Hi, he said. Hi.she looked at him for some seconds, then began plunging through her purse, glanced up at him again, staring back at her in a trance and she said, Aren't we going? and he said, Oh.yeah, and he put it in gear, and they rolled out of the lot, onto the street, back up to the four lane thoroughfare, back up to the turnpike, and back up to speed on the pike, the semi's blasting by, a giant moon bearing forth on the summer night, the darkness full of insects ready to die on windshields.

She found what she was looking for in her purse, her pack of Salem's. She pulled one out, and held it gorgeously in the soft corner of her pinked lips, and searched in the console to depress the lighter, as no flame could stay lit in the whirlwind of the car's cabin.


He turned the radio up, I Feel Good, James Brown, and in the same, smooth, effortless move, found the lighter in the console, and, found her hand. His hand became a living thing and it covered hers for a moment, their skin blending on the console of his mother's Mustang, and it was the most adventurous, exciting, and pleasurable thing he had ever done.

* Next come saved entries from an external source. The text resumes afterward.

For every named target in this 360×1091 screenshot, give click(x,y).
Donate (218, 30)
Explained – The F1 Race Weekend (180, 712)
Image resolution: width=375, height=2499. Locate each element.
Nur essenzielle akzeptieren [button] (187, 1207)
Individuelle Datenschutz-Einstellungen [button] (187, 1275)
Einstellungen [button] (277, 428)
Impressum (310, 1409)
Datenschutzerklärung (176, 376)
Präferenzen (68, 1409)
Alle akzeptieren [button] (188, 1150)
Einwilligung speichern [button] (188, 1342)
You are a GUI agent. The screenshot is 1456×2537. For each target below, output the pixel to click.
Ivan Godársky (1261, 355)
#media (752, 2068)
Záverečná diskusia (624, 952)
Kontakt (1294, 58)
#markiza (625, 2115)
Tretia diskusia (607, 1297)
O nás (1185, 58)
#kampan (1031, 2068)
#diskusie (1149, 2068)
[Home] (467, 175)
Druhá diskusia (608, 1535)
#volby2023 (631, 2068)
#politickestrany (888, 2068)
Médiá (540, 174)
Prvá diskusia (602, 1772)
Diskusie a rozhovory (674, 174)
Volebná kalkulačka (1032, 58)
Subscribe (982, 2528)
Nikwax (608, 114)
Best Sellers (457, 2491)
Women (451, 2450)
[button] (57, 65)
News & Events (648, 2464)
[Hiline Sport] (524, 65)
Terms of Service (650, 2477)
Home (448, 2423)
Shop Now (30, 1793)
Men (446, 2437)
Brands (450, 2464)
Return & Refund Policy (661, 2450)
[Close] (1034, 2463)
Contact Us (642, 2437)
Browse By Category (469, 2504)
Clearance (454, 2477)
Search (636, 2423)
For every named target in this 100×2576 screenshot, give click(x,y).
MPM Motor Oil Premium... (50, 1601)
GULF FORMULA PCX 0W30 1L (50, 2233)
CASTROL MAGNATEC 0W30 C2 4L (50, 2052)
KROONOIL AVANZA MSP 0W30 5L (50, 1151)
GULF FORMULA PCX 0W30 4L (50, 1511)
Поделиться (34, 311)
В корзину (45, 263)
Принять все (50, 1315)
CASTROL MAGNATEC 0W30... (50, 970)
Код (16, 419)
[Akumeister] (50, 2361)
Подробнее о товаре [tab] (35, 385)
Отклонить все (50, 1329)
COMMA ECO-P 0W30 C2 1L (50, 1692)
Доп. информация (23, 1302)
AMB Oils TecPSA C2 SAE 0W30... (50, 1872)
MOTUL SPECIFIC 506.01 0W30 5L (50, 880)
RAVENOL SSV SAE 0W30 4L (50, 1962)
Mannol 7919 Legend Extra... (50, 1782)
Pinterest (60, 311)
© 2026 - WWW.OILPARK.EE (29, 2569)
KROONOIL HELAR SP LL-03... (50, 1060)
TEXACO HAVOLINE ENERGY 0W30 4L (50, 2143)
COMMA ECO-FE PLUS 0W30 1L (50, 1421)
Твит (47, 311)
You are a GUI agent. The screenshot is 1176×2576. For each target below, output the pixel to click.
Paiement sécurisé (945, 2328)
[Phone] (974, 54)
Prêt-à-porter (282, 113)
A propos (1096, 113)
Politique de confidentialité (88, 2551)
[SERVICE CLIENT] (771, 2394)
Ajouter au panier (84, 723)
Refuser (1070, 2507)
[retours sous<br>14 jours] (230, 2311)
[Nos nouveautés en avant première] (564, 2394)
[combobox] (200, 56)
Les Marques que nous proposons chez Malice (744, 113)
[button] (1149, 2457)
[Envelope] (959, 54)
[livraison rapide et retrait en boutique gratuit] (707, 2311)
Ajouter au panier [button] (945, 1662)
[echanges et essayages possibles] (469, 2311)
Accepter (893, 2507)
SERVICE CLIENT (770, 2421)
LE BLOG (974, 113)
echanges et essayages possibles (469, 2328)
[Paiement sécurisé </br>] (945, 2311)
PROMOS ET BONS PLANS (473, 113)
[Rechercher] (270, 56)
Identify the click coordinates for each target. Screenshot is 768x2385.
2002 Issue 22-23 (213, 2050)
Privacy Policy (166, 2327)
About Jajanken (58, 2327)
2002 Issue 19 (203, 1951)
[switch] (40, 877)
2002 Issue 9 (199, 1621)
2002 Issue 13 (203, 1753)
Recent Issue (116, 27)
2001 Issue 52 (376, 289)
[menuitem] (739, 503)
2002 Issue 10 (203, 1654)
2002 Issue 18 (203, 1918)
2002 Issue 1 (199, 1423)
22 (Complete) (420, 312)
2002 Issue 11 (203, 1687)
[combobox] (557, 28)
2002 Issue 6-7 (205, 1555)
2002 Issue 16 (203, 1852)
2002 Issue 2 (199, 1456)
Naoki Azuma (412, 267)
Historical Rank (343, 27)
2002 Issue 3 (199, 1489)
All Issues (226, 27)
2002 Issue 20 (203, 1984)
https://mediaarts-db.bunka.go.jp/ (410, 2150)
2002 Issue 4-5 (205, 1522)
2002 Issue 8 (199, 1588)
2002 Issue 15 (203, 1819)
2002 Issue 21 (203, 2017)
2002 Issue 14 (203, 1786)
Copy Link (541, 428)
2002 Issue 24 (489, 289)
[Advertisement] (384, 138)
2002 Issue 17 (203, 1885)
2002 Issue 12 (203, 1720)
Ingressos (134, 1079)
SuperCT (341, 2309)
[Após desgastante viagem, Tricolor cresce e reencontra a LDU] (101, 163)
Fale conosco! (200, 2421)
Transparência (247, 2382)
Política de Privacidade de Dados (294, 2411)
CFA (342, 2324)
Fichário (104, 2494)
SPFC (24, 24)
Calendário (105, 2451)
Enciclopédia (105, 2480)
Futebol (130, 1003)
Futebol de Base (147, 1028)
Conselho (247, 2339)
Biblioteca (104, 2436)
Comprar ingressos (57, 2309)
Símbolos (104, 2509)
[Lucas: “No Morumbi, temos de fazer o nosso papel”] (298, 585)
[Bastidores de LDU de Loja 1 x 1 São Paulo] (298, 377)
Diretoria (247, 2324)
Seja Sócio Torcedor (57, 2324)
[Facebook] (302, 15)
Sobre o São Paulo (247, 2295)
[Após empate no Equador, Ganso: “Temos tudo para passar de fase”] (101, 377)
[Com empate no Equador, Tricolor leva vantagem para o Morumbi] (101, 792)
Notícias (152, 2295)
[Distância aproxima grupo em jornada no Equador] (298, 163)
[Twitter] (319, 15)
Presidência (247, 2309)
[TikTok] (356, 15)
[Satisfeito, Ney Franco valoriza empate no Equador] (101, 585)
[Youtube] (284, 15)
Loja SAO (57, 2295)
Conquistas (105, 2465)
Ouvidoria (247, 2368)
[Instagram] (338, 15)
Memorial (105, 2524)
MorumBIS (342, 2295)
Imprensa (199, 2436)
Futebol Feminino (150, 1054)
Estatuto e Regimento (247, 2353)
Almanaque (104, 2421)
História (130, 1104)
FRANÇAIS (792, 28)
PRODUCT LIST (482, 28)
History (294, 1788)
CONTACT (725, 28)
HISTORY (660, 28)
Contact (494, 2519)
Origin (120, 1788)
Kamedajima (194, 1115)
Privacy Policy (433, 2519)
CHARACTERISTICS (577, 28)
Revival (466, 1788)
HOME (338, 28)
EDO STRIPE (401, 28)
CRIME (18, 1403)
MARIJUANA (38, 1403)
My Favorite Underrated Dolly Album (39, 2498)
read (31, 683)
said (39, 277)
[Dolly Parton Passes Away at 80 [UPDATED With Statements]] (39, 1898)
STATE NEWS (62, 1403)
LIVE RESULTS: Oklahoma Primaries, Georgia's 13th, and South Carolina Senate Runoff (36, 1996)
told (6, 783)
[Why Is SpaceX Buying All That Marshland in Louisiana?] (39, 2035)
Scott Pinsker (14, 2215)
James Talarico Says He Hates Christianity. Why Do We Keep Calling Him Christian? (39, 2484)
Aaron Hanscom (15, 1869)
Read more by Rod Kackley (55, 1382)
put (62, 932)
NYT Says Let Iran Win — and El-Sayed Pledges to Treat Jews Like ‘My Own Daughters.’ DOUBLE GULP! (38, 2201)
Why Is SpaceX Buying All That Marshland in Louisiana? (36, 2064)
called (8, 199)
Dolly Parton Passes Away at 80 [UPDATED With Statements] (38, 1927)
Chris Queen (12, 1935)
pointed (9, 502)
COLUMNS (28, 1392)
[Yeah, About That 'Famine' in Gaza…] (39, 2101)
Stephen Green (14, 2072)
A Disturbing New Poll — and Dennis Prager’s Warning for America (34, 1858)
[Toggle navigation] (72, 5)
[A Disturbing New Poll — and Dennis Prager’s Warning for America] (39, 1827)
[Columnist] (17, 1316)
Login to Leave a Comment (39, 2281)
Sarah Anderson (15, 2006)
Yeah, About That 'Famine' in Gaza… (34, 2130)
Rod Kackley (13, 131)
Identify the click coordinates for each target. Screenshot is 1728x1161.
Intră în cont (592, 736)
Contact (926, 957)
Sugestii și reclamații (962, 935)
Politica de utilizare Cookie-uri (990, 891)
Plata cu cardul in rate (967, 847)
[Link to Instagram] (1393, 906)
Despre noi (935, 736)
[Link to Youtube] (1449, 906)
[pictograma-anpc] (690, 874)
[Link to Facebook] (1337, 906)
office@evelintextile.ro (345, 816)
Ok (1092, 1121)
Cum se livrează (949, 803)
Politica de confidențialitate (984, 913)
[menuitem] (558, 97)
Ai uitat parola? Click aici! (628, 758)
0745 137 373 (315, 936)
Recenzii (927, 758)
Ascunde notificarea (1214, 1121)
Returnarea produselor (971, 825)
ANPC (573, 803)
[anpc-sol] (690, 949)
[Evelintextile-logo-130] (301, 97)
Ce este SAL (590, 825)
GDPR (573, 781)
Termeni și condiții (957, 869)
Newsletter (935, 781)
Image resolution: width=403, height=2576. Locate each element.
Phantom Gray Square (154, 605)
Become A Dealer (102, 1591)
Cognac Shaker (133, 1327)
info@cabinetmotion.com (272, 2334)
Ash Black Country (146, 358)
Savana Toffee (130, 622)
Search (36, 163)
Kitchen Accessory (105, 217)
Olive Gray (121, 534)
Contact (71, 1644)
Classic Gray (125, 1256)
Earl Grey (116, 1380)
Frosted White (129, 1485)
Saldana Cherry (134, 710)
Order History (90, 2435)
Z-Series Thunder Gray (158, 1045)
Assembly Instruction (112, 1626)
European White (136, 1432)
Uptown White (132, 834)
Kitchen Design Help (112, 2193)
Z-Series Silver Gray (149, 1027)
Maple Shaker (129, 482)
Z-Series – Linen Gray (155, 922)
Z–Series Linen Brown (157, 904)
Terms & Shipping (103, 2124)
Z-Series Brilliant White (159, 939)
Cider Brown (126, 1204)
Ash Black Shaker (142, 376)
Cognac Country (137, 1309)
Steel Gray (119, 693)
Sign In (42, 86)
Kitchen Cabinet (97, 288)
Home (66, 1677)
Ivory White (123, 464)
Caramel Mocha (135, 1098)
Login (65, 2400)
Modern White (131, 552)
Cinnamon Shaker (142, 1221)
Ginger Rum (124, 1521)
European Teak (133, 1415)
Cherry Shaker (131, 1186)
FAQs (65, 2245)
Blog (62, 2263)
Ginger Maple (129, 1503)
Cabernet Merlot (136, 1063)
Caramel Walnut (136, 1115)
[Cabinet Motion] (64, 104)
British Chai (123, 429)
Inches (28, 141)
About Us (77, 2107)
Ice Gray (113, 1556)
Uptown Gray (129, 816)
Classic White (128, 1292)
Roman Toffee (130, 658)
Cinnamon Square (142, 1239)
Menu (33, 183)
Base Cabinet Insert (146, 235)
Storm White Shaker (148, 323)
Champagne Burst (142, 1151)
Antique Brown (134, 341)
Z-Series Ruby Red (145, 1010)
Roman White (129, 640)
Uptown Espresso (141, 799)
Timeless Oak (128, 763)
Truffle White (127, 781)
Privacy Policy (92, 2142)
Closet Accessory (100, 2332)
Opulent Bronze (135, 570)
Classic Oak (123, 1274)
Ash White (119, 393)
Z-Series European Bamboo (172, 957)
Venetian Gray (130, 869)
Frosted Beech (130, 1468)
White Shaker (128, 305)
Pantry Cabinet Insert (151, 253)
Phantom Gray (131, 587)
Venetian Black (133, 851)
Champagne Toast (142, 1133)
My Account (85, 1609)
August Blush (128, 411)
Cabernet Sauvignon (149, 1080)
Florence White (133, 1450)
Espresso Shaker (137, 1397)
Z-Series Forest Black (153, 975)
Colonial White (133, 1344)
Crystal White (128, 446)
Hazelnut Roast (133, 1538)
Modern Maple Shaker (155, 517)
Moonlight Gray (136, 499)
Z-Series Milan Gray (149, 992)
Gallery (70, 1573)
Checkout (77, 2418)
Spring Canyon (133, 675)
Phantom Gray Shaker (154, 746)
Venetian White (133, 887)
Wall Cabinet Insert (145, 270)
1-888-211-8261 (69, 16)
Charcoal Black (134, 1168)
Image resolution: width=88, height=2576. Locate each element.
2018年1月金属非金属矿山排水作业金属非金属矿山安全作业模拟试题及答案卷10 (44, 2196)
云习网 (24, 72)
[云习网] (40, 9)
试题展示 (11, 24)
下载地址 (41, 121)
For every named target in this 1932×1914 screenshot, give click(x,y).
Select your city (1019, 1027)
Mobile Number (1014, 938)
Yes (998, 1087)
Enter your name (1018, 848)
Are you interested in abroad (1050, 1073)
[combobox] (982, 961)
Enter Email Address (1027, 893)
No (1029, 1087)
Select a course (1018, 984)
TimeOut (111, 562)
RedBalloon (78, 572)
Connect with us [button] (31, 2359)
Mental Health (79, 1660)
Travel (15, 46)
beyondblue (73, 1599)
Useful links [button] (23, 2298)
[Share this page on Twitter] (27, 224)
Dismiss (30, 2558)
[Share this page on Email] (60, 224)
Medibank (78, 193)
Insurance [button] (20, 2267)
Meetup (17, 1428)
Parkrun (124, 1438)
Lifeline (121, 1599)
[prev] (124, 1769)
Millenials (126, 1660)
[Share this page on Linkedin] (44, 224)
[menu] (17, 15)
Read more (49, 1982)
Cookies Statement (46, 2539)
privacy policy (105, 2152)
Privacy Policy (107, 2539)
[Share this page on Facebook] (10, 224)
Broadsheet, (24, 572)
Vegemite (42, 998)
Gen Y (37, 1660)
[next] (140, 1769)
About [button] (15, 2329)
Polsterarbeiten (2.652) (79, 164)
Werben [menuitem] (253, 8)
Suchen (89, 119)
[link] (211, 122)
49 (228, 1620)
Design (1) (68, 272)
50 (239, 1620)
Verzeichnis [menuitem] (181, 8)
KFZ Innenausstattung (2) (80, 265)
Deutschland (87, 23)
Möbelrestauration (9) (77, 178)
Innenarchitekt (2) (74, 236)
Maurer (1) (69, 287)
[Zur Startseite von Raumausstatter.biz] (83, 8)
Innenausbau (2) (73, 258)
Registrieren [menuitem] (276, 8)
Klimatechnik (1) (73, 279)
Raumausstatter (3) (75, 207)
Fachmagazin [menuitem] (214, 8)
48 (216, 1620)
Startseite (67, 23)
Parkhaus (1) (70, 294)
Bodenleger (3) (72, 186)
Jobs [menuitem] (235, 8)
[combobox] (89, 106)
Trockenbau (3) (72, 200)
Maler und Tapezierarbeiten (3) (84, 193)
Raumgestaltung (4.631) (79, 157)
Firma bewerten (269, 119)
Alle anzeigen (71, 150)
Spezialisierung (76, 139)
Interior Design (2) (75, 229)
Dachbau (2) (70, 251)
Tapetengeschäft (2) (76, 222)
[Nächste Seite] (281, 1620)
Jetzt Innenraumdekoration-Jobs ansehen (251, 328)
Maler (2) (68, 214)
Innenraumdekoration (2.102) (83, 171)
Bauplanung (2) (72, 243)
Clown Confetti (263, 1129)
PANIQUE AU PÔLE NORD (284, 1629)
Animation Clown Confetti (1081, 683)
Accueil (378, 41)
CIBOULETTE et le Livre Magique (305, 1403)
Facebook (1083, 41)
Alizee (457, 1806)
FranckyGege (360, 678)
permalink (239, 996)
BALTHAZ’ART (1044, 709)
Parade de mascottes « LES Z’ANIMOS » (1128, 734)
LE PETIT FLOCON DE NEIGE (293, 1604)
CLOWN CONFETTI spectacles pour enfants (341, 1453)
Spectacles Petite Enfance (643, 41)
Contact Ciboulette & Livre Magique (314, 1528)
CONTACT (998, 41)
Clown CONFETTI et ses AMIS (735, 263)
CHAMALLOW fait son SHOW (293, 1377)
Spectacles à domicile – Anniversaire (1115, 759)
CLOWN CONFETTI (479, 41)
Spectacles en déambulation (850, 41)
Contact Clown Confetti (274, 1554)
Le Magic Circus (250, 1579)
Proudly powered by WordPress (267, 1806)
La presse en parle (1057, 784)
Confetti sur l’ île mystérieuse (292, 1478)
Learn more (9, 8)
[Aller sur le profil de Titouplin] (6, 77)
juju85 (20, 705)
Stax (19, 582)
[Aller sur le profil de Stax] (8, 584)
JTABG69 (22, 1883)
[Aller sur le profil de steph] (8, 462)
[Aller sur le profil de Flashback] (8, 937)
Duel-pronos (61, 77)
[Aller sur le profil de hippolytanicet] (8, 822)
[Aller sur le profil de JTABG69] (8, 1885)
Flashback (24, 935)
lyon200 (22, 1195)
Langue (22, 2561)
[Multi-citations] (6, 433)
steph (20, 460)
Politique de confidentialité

The lighter popped out, and he withdrew it for her, all the while piloting their missile at eighty-five miles an hour with one hand and one eye, the others occupied with lighting her Salem cigarette.

While he held the lighter, she slid over onto the transmission tunnel to sit next to him. She placed the Salem's tip into the glowing red circle and puffed, steadying his hand with hers.


She pressed her body over against his as he drove, resting her arm on his thigh. Drawing smoke from her cigarette, she blew it in his ear, saying, You have cute ears.

Something clicked inside him. They went into hyper-drive, beings of wind and darkness drilling the night open with the yellow cones of headlights. She pressed herself closer, she entered him somehow, his skin cooled by the moisture of her lips as she shouted in his ear the music, the cigarettes

They drove back east in the early morning darkness, the girl shouting half-heard phrases into his ear, the night tossing millions of doomed insects at the windshield. They listened to the radio, and smoked their cigarettes, on their own. So very much on their own...

...and they rode on into a night world of their own making, a night which, as it turned out, would never end.